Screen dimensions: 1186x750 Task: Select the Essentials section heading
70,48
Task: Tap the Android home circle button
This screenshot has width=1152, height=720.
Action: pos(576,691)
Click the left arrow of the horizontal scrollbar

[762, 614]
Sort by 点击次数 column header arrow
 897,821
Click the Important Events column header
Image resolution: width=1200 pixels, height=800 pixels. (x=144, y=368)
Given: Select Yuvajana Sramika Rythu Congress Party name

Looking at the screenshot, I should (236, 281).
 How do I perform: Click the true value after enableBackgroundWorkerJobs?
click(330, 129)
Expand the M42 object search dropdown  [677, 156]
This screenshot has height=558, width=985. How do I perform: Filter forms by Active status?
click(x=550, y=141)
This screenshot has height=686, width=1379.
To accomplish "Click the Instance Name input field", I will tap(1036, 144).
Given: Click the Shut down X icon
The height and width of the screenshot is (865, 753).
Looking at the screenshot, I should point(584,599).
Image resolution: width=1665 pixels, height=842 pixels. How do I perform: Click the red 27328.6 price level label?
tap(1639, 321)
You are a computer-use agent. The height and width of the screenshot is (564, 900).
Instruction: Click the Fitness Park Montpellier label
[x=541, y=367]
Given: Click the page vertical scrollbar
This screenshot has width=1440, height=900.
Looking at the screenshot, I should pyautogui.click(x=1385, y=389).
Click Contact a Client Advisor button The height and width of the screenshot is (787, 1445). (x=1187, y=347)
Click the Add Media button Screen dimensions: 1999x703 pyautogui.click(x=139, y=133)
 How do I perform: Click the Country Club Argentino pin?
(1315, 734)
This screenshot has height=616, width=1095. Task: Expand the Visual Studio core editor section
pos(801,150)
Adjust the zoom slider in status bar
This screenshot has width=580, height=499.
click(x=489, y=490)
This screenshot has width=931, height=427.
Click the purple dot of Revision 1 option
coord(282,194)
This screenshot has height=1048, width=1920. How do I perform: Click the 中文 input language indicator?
####
What is expected => Report only the number of lines in the records that include the word "input".

Exercise response => 2